SIERRA VISTA — Buy local.
That’s the message city officials are broadcasting now that many COVID-19 restrictions have been lifted across the state and the mom and pop shops around Sierra Vista have placed the “open” signs back in their windows.
The city has just launched its first in-house campaign aimed at getting consumers to buy from their local merchants. A full-page ad in the Herald/Review newspaper and a video on the city’s Facebook page — https://www.facebook.com/CityofSierraVistaAZ — were rolled out recently to both entice and educate consumers about keeping their dollars in the local economy.
“Buy local means your dollars stay here to support Sierra Vista families,” the full-page ad says.
And the campaign’s slogan is a simple one: #BuySierraVista.
Economic Development Director Tony Boone said about one third of the city’s businesses are locally-owned. He said for every dollar spent at a local shop, three dollars goes back into the local economy. In other words, all the money stays here in the city, Boone said.
Only a portion of the money spent in a large chain store stays in the community, and profits are usually sent back to the stores’ corporate headquarters, Boone said.
For the last year, Boone and Sierra Vista Marketing and Communications Director Judy Hector have been trying to figure out how to create a campaign that would both encourage and inform people about the importance of buying goods from their local businesses.
The city wanted to partner with the Sierra Vista Area Chamber, but at the time, the organization was in the midst of a leadership change, and the partnership was declined, city officials said.
For the first time ever, the city would go it alone. Hector said such a project would normally have been handled by an outside entity.
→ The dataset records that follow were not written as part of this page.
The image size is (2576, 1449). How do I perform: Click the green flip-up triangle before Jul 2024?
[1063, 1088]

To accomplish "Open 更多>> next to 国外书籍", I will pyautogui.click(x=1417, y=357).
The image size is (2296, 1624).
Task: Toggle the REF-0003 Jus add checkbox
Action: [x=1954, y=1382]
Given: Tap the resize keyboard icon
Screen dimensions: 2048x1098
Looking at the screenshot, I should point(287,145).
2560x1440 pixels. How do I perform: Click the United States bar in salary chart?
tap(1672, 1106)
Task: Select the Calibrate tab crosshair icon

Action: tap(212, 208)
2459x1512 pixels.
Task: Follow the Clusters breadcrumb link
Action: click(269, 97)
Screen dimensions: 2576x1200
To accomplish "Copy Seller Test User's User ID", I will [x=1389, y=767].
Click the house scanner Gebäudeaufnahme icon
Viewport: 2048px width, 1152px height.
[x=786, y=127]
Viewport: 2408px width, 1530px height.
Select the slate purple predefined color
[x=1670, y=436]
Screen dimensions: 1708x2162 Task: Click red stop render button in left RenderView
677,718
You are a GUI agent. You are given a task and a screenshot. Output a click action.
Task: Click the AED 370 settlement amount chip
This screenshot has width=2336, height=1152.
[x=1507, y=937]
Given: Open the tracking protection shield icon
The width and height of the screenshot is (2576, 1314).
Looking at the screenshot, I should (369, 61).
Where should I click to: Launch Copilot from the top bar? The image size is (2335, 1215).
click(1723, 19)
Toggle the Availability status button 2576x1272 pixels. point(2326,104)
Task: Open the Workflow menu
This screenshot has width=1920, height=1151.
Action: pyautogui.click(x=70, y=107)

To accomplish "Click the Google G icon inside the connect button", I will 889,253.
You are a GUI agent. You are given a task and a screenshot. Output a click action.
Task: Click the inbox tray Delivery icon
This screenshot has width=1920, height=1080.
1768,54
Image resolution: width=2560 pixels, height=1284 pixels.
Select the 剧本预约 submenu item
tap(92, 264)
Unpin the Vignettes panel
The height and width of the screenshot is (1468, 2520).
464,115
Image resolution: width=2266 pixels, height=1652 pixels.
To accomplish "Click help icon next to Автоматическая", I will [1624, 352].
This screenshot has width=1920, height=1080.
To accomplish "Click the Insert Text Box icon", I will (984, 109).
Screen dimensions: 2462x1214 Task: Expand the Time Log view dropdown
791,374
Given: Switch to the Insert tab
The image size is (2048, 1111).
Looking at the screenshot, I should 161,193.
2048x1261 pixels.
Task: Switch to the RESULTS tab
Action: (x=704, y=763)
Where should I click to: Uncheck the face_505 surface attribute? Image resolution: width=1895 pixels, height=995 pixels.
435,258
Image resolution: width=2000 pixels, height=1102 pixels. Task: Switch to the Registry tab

“We regrouped and Judy and I came back and said, ‘What can we as a city do?’” Boone said.
Boone and Hector said they realized that they had to encourage and educate the public on why buying local is important. The full-page ad and the video are the first components of the campaign. Two more videos are planned, Hector said.
One of the key messages to consumers is that while buying online is convenient, it does not help local shops stay in business.
When the coronavirus gripped the nation, most small businesses around the country — Sierra Vista was no exception — were forced to close, while many big box stores, such as Walmart and Target, and nationally-owned supermarkets remained open.
As a result, people began shopping online for the items they could not find. While shopping online is easy, it doesn’t sustain workers employed in small businesses, according to an article written by the city’s marketing team.
“It (shopping online) might be convenient, but our community loses with every mouse click,” the article states. “The loss isn’t about tax revenue. It’s about jobs, teams and events, local character and a vital economy.”
Hector echoed that, saying local shops have a lot to offer.
“You don’t have to buy everything online,” she said. “You can shop at your local stores, your local stores have a great variety.”
She added that local business owners also make up part of the city’s fabric.
“Small business owners are literally invested in Sierra Vista,” she said. “They live here, they’re going to stay here and they love the community.”
Stephanie Mendez, manager of Livia’s Coffee on East Wilcox Drive, applauded the city’s buy local campaign, calling it, “cool.”
Livia’s has been in business for the last decade, Mendez said.
“A lot of people don’t shop local and it hurts a community,” Mendez said.
Meanwhile, Melany Edwards-Barton, the Sierra Vista Area Chamber’s executive director since December 2019, said Thursday that she was unaware the organization had declined the partnership with the city.
In a phone interview, Edwards-Barton said she would contact Boone and Hector and see what the chamber could do to assist in the campaign. She also said the chamber is working with Local First ARIZONA on a series of webinars designed to help small local businesses in the area “get back on their feet” after being shut down for several weeks by the coronavirus pandemic.
The links to the webinars will be published on the Chamber’s website probably by June, Edwards-Barton said.